Hope that is acceptable. The regex required to do this right would be something like "if a quote is preceded by a number of backslashes, double the number of backslashes" -> now idea how you would do that.
Writing all that led me to wonder why I dont just do:
val = val.replaceAll("[\"]","\"\"");
val = val.replaceAll("[\\\\]","\\\\\\\\");
separately escaping quotes and backslashes.. Unit tests pass, I will try now on whole VFB... Sigh. Not my strong suite.
Well, this was probably my dumbest 3 wasted hours of the year! The last suggestion of course works normally. Its a bit of a pity that neo4j java api does not contain a class for csv escaping, but I guess this covers it! Seems to work, try it! See for example:
MATCH (n:Class {iri:'http://purl.obolibrary.org/obo/FBbt_00001954'}) RETURN n.definition
So looks like all code that uses these now needs to de-escape quoting of JSON keys and values. I can live with that.
Quick question - why did you avoid the double double quoting strategy in loading? This leaves the JSON intact. (You may still need backslash escaping inside values, but at least this wouldn't mess with loading.)

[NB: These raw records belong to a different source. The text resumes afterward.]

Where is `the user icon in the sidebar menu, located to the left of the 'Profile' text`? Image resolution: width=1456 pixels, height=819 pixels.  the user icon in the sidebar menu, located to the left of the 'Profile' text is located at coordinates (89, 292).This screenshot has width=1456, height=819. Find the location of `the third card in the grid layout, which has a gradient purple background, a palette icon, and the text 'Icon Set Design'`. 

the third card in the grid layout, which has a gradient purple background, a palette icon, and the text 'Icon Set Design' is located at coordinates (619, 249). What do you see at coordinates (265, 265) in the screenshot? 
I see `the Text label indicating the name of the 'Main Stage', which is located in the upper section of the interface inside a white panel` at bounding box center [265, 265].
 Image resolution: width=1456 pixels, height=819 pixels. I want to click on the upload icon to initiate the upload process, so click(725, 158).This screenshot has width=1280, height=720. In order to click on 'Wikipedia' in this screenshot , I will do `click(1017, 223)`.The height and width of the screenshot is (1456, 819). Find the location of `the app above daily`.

See slack, for more discussion about this, but the valid JSON string:
"X":"HEllo this is \"OMEGA\""
currently has the escape because its JSON; is this what you mean? This gets escaped to this for CSV loading:
""X"":""HEllo this is \\""OMEGA\\""""
Converting to list is losing any escapes that are artificially forced into KBW so probably just worth adding required quoting at conversion step?